There does not seem to be any question of how giving a principal Icahn-like power might affect that whole recruitment thing. Our guest commenter is John Fisher, who inherited his money and used it to buy the Oakland A's. His educational involvement is a mess of charter baloney. Fun fact about Fisher: the money he inherited was money his father made running the Gap. KIPP founders approached him and said, "It's all about replicating leaders like us," and that sounded about right to the guy who made his millions creating a chain devoted to fashion excellence and quality, so now the Fisher Foundation is a big KIPP financial partner. All of this is so interesting that I completely forgot to pay any attention to anything Fisher has to say about education.

Blended Learning

This is "arming students with computers and delivering rote lessons in part through digital media, personalized and optimized to individual needs and pace, allowing teachers more value-added." Which is great because I end every day thinking, damn, if only I had had more value-added today. I wish it came in a can, like V-8.

This will require broadband everywhere, as well as coaching schools and teachers on how to implement lesson plan B when the technology fails once again integrate technology in lessons, because computers are magical.

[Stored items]
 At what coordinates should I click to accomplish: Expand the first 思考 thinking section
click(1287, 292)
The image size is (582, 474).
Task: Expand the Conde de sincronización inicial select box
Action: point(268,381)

* Objectives *
1. Using the commentary on education, answer these:
(a) Which team did John Fisher buy with his inherited money?
(b) Where did Fisher's father make that money?
(c) What drink does the writer wish value-added came in a can like?
2. Carry on the commentary on education from the point where it ends.

* Task answers *
1.
(a) The Oakland A's.
(b) Running the Gap.
(c) V-8.

2.
Fred Wilson is a venture capital guy who thinks that blended learning will kill one size fits all learning and give us personalized teaching for each and every kid. And he thinks the FCC E-rate program will totally pay for all this. I hope he does a bit more due diligence when he's managing his venture capital fund.

Common Core/College Readiness

Wonder how CCSS is still hanging in there? One likely answer is that rich guys just love it. "While Common Core has critics on both extremes of the political spectrum, those in the sensible center rightly view high national standards, coupled with tools to achieve success, as a no-brainer." This is unintentionally hilarious to me because I do indeed believe that Common Core makes the most sense if you do in fact have no brain. The Forbes Factoid  Squad projects that it will cost $185.4 billion to make CCSS fully happen, but will yield returns of $27.9 trillion. Do you suppose that rich guys smoke really, really good drugs. Laced with unicorn blood?

Michael Bloomberg's daughter Emma (another inheritance billionaire) offers this observation:  

Essentially, Common Core is bringing our education system in line with the way the world works today standards intended to help address America’s lagging international tech scores, our inability to produce college and career-ready graduates and the growing inequality in educational opportunity, not just among socioeconomic classes but among states.

It's awesome in its almost complete lack of facts, since CCSS doesn't address most of these things, isn't aligned to anything else in the world, and won't fix some of these problems because they don't exist. But if you get in trouble supporting the Core, don't worry, because Ms. Bloomberg makes a promise:


We ask our elected officials to stick their necks out for our kids, and then we don’t support them when our opponents try to tear them down. They need to know if they do what’s right we’ll be there to make sure they don’t lose their jobs.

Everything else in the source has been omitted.